Legge di stabilità, dalla tassa sul morto alla tassa sul povero?
07 - 09 - 2015Giuseppe Pennisi
Promises! Promises! (Promesse!, Promesse!) era
intitolato un bel musical del 1968 (giunto anche in Italia) tratto dal piccolo
capolavoro di Billy Wilder (The Apartment) in cui la vicende verte su
cosa succede quando si fanno troppe promesse a troppe belle ragazze.
Il presidente del Consiglio farebbe
bene a vederlo, dopo avere promesso non agli elettori (tra cui, però, ci sono
anche belle ragazze) di abolire le imposte sulla prima casa e anche di ridurre
il cuneo fiscale. In tal modo, si farebbero contenti il 75% degli italiani che
hanno investito, pazientemente e a poco a poco, i propri risparmi
nell’abitazione in cui vivono e si darebbe un impulso allo sviluppo
dell’occupazione. Tuttavia, non è chiaro se non si prendono misure di
riequilibrio, cosa avverrebbe ai conti pubblici, su cui guarda arcigna la
Commissione Europea, facendo anche recapitare alla stampa anonime veline (nel
miglior stile della Venezia dell’Inquisizione).

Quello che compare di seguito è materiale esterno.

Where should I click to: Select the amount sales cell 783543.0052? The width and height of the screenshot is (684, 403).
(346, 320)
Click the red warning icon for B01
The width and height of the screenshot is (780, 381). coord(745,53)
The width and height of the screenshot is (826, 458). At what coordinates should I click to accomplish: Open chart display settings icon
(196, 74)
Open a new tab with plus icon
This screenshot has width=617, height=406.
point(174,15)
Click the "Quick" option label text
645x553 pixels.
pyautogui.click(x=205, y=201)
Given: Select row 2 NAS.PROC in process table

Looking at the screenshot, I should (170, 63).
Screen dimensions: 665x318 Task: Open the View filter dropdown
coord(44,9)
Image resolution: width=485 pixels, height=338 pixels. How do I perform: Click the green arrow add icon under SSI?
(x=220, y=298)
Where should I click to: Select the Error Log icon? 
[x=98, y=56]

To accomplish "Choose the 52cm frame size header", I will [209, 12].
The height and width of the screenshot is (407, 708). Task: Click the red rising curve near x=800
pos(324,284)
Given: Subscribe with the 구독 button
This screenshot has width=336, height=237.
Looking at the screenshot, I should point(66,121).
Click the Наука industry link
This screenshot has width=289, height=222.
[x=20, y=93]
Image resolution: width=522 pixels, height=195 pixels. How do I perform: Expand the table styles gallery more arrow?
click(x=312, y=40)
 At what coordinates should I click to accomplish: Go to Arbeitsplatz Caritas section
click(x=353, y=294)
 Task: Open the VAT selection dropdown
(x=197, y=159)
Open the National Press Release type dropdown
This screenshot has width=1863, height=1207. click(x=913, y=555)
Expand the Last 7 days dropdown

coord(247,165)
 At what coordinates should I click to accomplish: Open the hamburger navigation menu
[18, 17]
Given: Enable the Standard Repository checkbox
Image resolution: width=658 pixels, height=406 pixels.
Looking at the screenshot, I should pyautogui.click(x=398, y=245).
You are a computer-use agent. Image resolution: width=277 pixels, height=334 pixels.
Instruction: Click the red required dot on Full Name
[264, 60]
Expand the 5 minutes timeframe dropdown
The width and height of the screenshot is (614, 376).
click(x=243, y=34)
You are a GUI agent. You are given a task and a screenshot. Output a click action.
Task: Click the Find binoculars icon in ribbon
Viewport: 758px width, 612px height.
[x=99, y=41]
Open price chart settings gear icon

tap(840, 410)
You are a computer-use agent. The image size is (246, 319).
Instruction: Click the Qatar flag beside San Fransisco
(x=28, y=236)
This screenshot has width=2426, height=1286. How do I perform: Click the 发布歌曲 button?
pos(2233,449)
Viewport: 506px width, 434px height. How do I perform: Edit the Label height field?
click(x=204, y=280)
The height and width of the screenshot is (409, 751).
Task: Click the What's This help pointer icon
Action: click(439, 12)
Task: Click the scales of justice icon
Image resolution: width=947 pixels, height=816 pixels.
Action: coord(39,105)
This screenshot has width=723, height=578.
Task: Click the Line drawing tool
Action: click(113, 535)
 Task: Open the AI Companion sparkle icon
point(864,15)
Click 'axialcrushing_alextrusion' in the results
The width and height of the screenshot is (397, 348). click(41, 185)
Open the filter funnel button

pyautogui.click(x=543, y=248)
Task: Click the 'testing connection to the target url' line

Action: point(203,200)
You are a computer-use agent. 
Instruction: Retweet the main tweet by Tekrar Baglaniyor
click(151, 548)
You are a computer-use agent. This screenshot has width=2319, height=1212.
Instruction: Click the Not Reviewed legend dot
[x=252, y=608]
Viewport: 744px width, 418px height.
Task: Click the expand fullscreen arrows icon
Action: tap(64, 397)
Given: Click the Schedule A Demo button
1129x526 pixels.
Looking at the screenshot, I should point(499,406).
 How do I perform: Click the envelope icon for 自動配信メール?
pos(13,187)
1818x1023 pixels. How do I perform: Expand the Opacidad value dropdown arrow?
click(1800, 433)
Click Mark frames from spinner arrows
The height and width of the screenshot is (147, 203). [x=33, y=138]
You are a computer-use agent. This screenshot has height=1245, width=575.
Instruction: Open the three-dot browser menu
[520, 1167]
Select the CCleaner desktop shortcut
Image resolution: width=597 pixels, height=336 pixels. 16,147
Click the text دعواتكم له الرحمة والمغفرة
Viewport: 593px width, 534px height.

Sin dall’inizio dell’anno, Formiche.net ha
avvertito che si sta pesando di inasprire quella tassa sul morto (l’imposta di
successione) la quale quando esisteva comportava un gettito inferiore ai costi
di amministrazione da parte dell’Agenzia delle Entrate. Il progetto sta andando
avanti tanto che, ai loro clienti di riguardo, premurosi banchieri suggeriscono
di investire all’estero o di portare i loro risparmi in filiali di diritto
straniero degli istituti.
Un articolo della legge di stabilità
in confezione porterebbe da un milione a 200.000 euro la franchigia per coniuge
e figli a un aliquota dell’8% per gli eredi diretti che giungerebbe al 20% per
i soggetti terzi. Dato che non sono vietati legittimi movimenti di capitale, la
tassa sul morto colpirebbe essenzialmente la proprietà immobiliare: si
tratterebbe quindi di una patrimoniale sugli immobili. Per questo motivo, in
questo periodo, gli studi notarili sono molto occupati per istituire fondazioni
e società in accomandita semplice , alcuni tra i pochi strumenti per chi ha
due-quattro appartamenti e vuole minimizzare il costo della patrimoniale in
maschera.
In aggiunta, la tassa sul povero
resterebbe tale e quale a 7.500 euro l’anno di no tax area per i dipendenti (ma
forse verrebbe portata a 8.000 per i pensionati, inviperiti per il blocco delle
indicizzazioni e i vari contributi di solidarietà) e non si farebbe un bel
nulla sulla tassa sul povero immigrato.
Questo è tema di cui non si ama
parlare, anche se tutti si riempiono la bocca di aiuti ai Paesi di provenienza
per farli restare a casa propria. Le rimesse degli emigranti ammontano a 440
miliardi di dollari, molto di più di tutto l’aiuto pubblico allo sviluppo.
Nello Stato indiano del Kerala sono pari al 36% del Pil, nel Tajakistan al 42%,
nelle grandissime Filippine al 10%. Parte di queste somme sono frutto del duro
lavoro di badanti, operai, braccianti, piccoli commercianti ed anche di coloro
che all’estero si sono distinti ed hanno fatto carriera.
Il nodo – lo rilevò il dimenticato
Rapporto Craxi sul debito dei Paesi in via di sviluppo – è che un buon dieci
per cento invece di raggiungere i beneficiari resta nelle banche dei Paesi
d’immigrazione. Anche a ragione di una struttura di fees ed altri oneri
concordati tra varie associazione bancarie (limitando la concorrenza).
A Palazzo Chigi, alla Farnesina e a
Via Venti Settembre è stato forse dimenticato che nel 2009 il G8 decise di
portare dal dieci al cinque per cento in cinque anni questa vera e propria
tassa sul povero immigrato, che l’Italia è uno dei Paesi che ha fatto di meno
(siamo all’otto per cento) e che ci prendiamo di tanto in tanto occhiatacce.